Speaking in Cod Tongues by Lenore Newman
Author:Lenore Newman
Language: eng
Format: epub
Publisher: University of Regina Press
Published: 2016-11-14T16:00:00+00:00
8
Alberta and British Columbia
Alberta
Alberta is a vast landscape of open prairie, eroded badlands, northern boreal forest, and soaring mountains. Famous—or infamous—for the oil and bitumen extraction that has drawn hundreds of thousands of workers and raised the ire of environmentalists, Alberta is driven by the paradoxical combination of resource extraction and tourism. It is one of only two provinces without a coastline, and historically it had strong ties to the American west. The stereotypical association of Alberta with cowboy culture, right-leaning political views, and stronger religious affiliations still has some grounding in reality, but today’s Alberta is a cosmopolitan place, with 80 per cent of its citizens living in the Calgary-Edmonton corridor. In most previous explorations of Canada’s cuisine, Alberta has been included with the other two prairie provinces, but this is no longer a sufficient way to encapsulate the diversity and robustness of the foods found there. Alberta has been a wealthy province, both from its oil and from its international visitors, who have come for the high mountain resorts and the foothills ranching culture, and this wealth has driven a unique cuisine that embraces both prairie and mountain. I call this culinary style big sky cuisine.

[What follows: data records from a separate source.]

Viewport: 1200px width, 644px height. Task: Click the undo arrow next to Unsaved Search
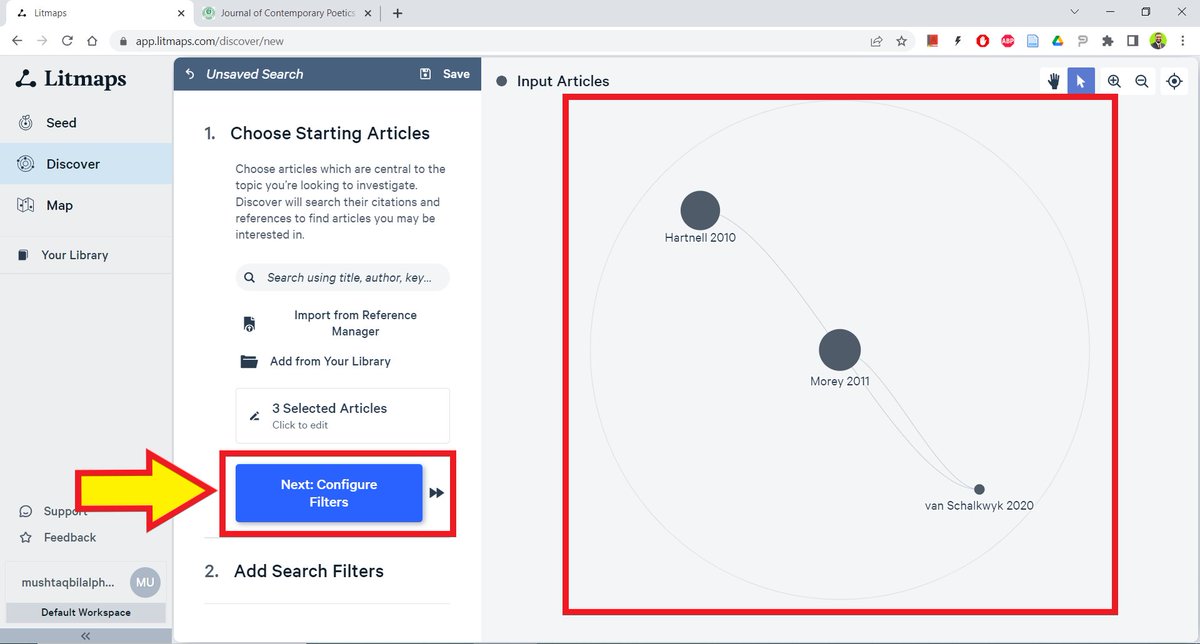[x=190, y=73]
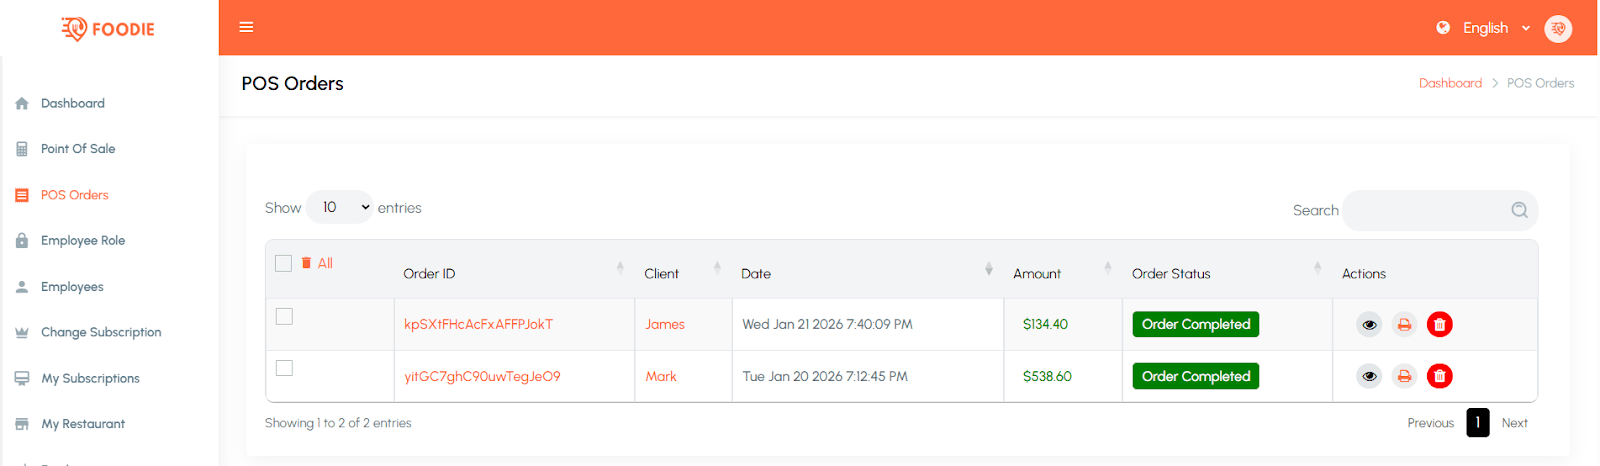The width and height of the screenshot is (1600, 466).
Task: Tick the checkbox for order yitGC7ghC90uwTegJeO9
Action: [284, 368]
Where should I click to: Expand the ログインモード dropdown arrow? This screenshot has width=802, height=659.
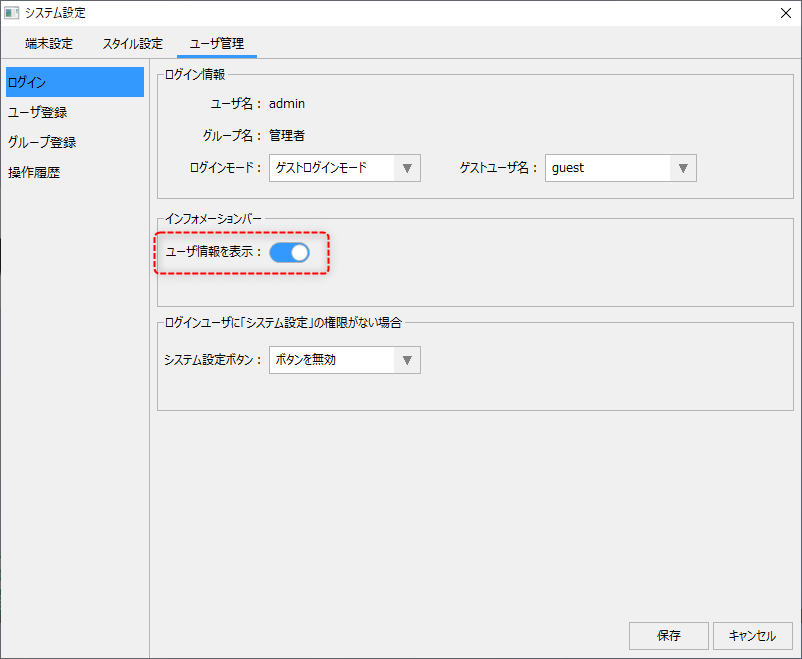point(407,168)
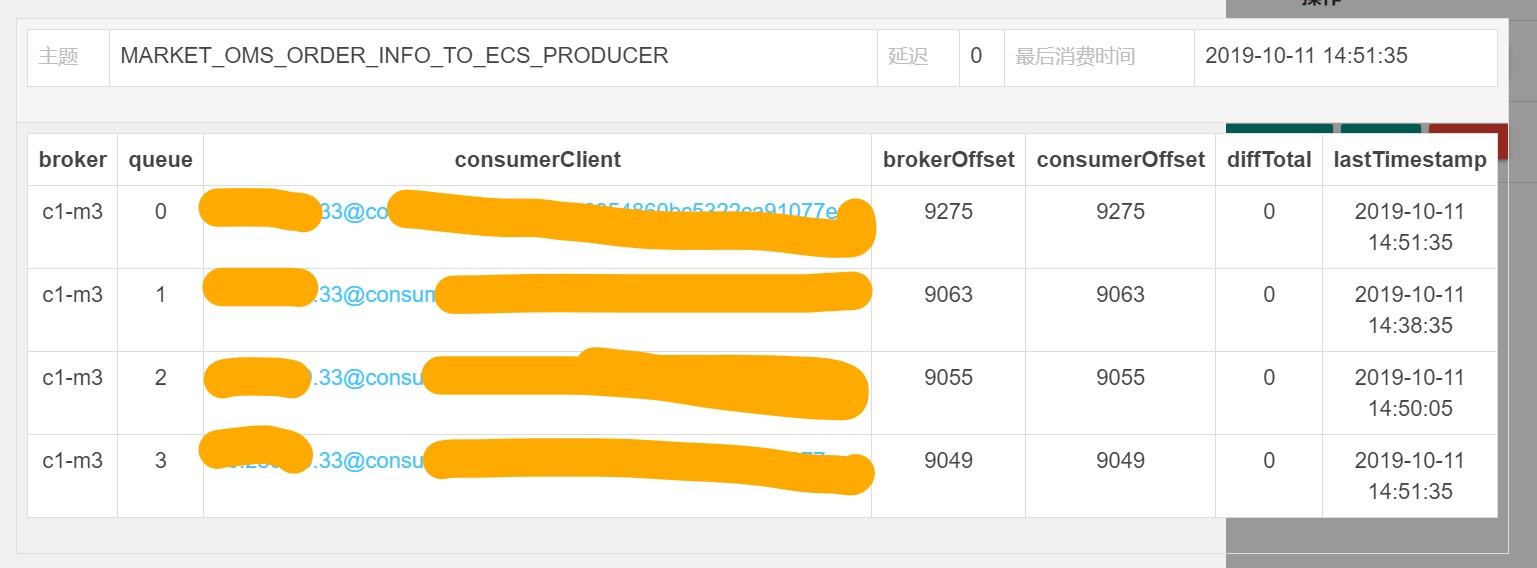The height and width of the screenshot is (568, 1537).
Task: Click the consumerOffset column header
Action: [1120, 159]
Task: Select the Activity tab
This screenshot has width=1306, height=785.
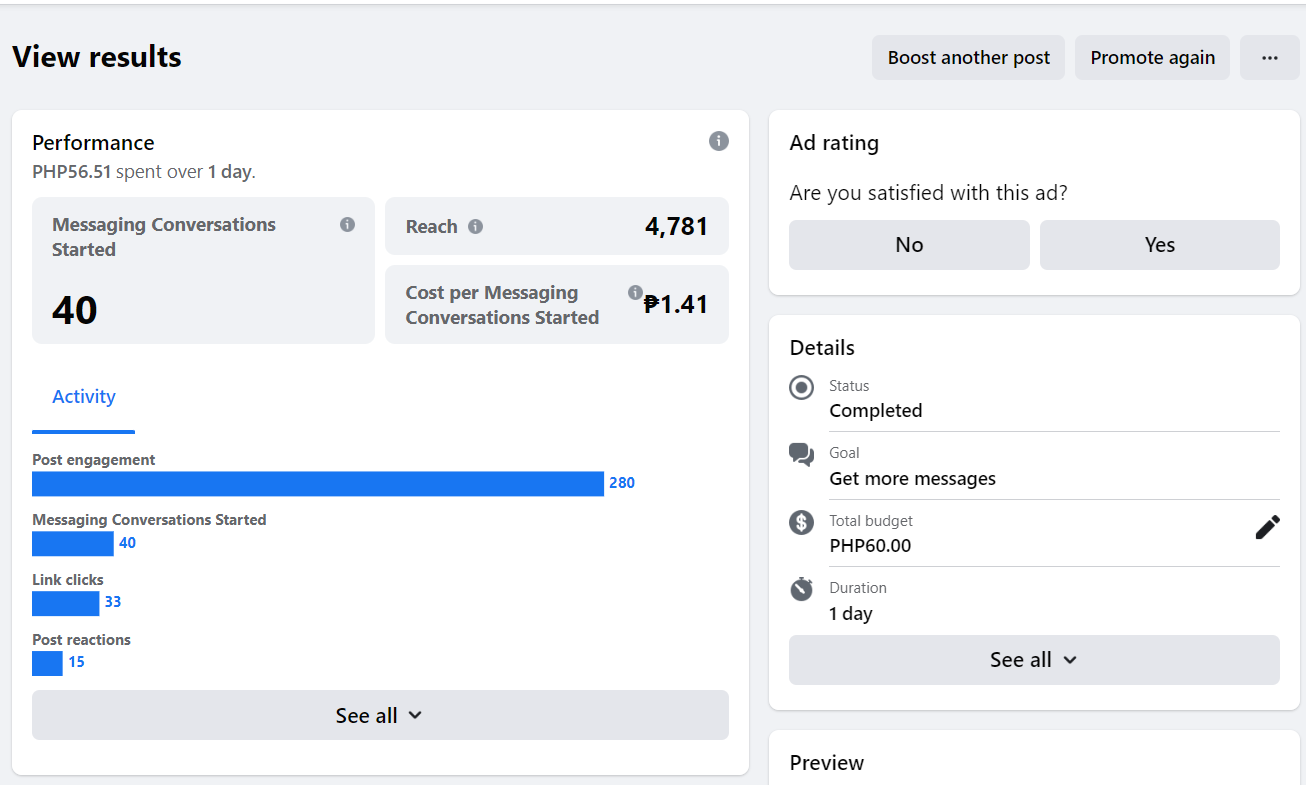Action: tap(84, 397)
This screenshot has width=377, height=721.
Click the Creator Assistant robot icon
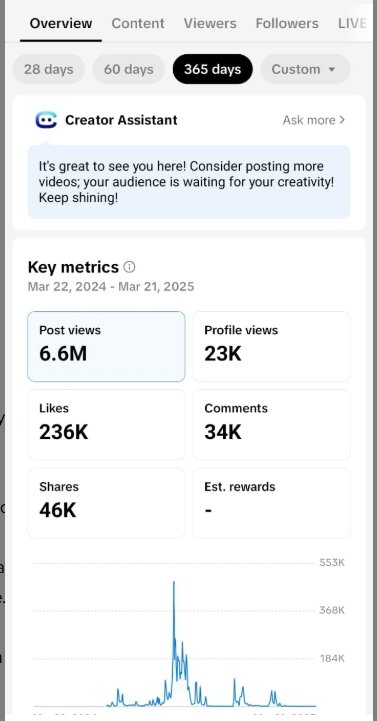tap(46, 120)
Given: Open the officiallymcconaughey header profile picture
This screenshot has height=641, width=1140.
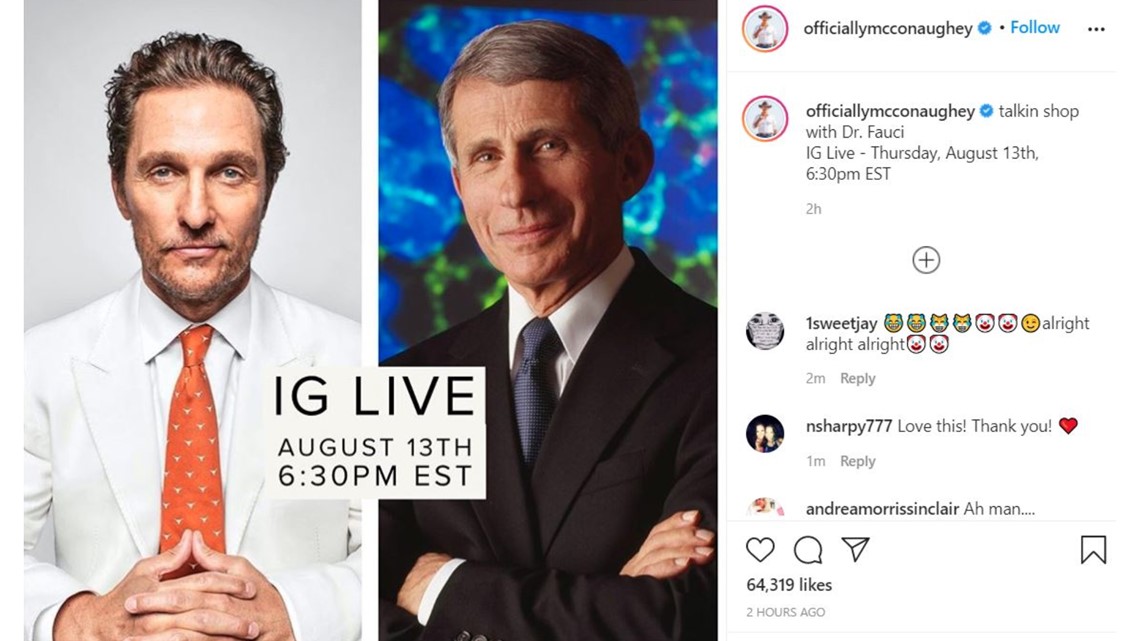Looking at the screenshot, I should pos(764,29).
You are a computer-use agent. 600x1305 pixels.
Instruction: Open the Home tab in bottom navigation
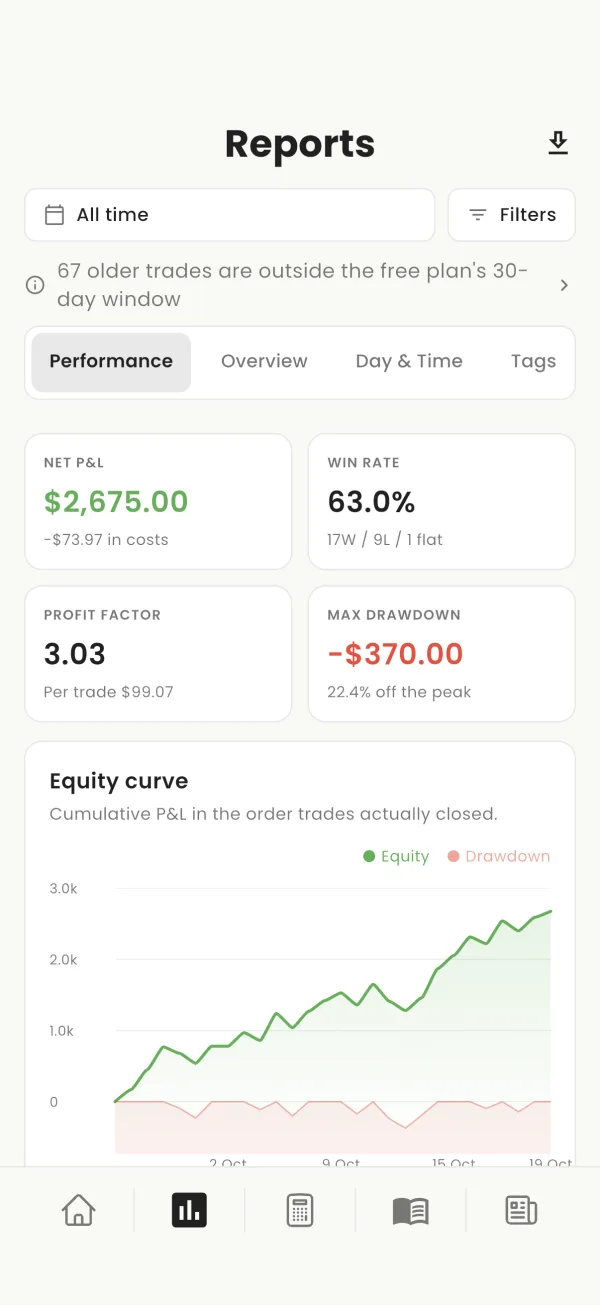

It begins with beef. The Alberta cattle industry produces 60 per cent of Canada’s beef, and local chefs highlight the province’s high-quality cattle. Steak is the most popular beef preparation in the province, but Alberta is also a great place to find a high-end hamburger. Cattle were introduced to the province in 1876 from the United States, and from the beginning the industry was successful, for the land that once supported vast herds of bison was well suited to supporting cows. As Henry Klassen has explored,1 ranches were often medium to small in size and owner-occupied. Entrepreneurial in its scope, the industry helped to feed the raging demand for beef in Britain; export has always been a large part of the Alberta industry. Today Alberta has roughly 5 million head of cattle, and 31 per cent of the province’s farmland is pasture. The story of beef, however, is also a story of excellence in marketing and lobbying. Blue captures this well in her 2008 essay “If It Ain’t Alberta, It Ain’t Beef,” which explains Alberta beef culture as an outgrowth of the province’s sense of exceptionalism, a feeling that the rest of Canada doesn’t understand or value the west and its way of life. James Careless, who gave us the best insight into the life of George Brown, explored this concept as an example of core-periphery power relations deeply rooted in Canada’s historical development. Because political power in Canada rested in Ontario and Quebec, Alberta was an agrarian outlier, always feeling slightly excluded and misunderstood.2 By the late 1980s, ongoing resentment in the region led to the rise of the Alberta-based Reform Party, a federal political party that campaigned on the slogan “The West Wants In.” By the time Calgary hosted the 1988 Winter Olympics, the mood was right for the emergence of a distinct identity for Alberta.